The year 1979
In 1979, the economic development of Western industrialised countries, which managed to increase their gross national product by 3 percent in real terms, was characterised by a generally uniform curve: the economic upturns of the initial six months flattened out considerably - albeit with regional variations - over the course of the year. Considerable momentum was lost by the economies of the USA, Great Britain and the Netherlands, with, for example, Japan providing a contrast thanks to its booming industrial goods exports, rendering it largely immune to the global downwards trend.
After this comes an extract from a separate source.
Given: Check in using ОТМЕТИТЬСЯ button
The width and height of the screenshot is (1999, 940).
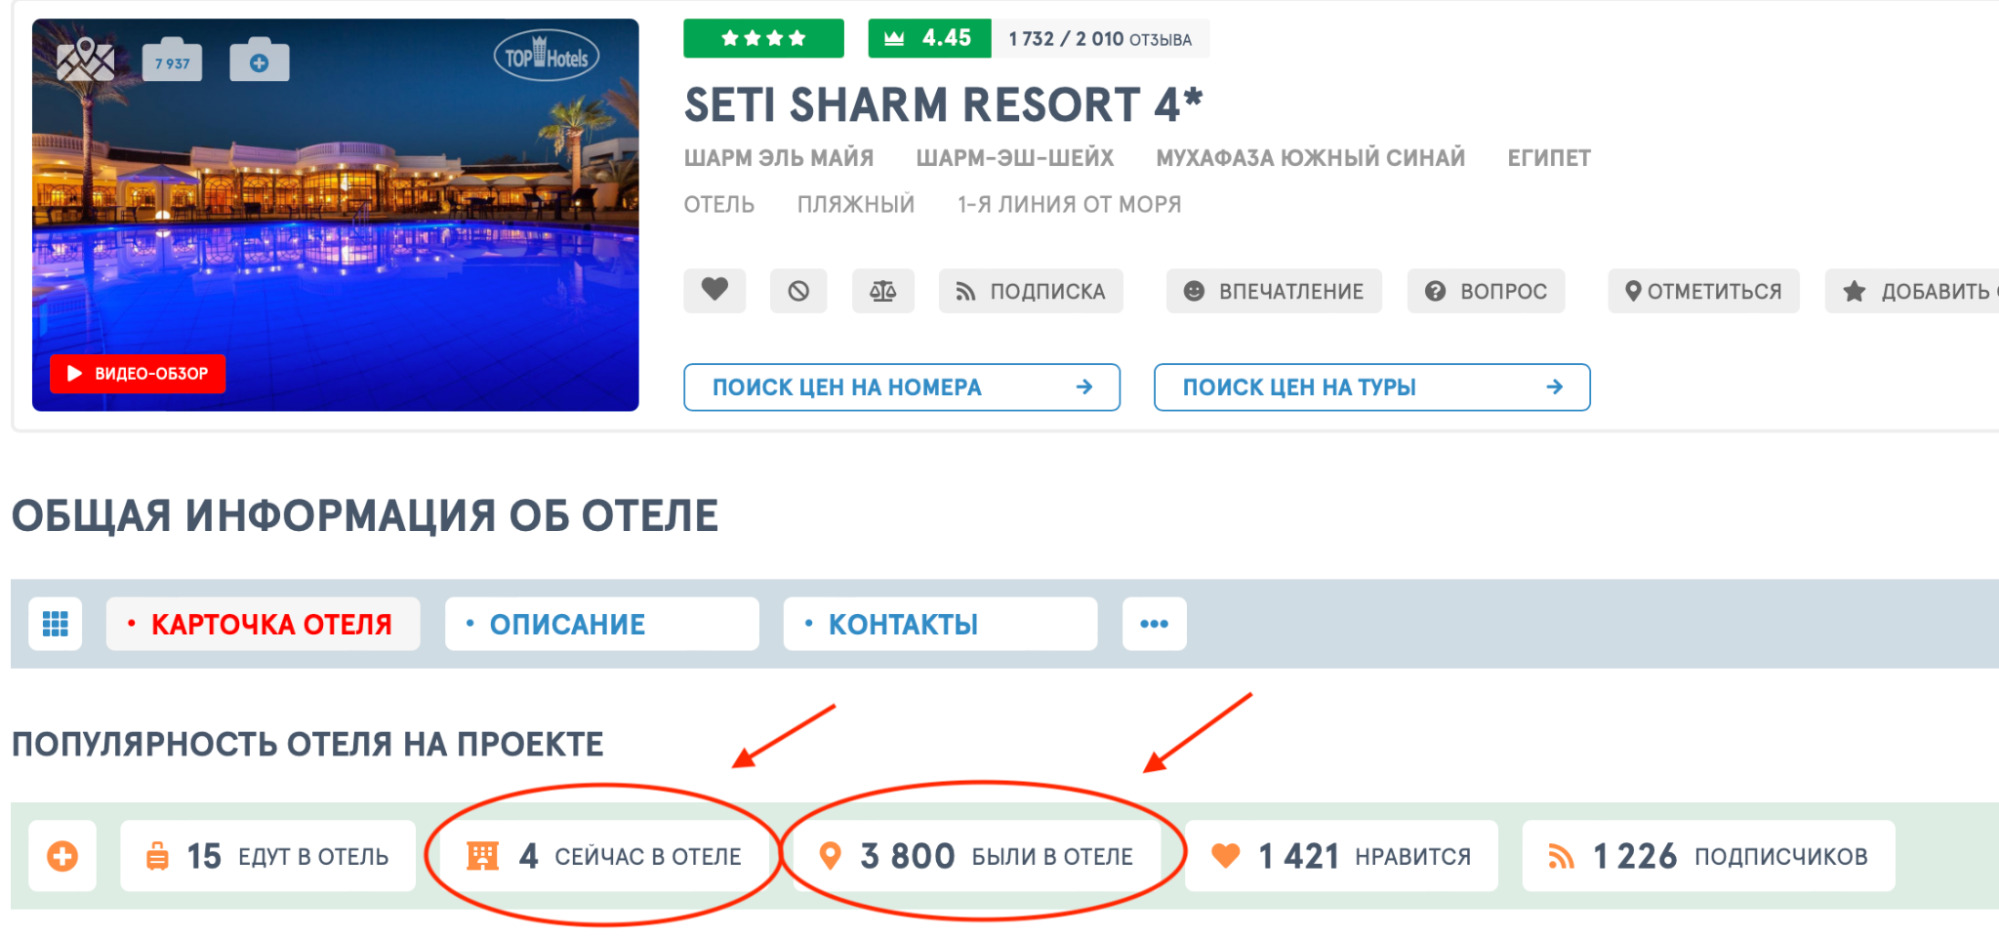Looking at the screenshot, I should point(1703,291).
In some aspects, the economy of the Federal Republic developed rather more favourably than those of comparable industrialised countries. Gross national product increased by 4.4 percent in real terms, and exports by 7 percent. With a rate of capacity utilisation of 84.4 percent, industry generated a growth rate of 5.6 percent and increased its overall investment in comparison with the previous year by 14 percent. At the same time, averaged out over the year, the unemployment figure fell to 876,000 (-11.8 percent). Although the results for the chemicals industry were affected negatively in the industrialised countries of the West by the rises in the price of oil and raw materials and by instances of overcapacity in various segments, the chemical companies in the Federal Republic still managed to increase their sales from DM 110.61 billion (1978) to DM 126.27 billion. Overall, the sector invested around DM 6 billion, distributed in equal thirds to the expansion of capacity, necessary replacements and the rationalisation of production processes. Mechanical engineering was also notable for its stable growth, achieving an increase in sales of over 5 percent.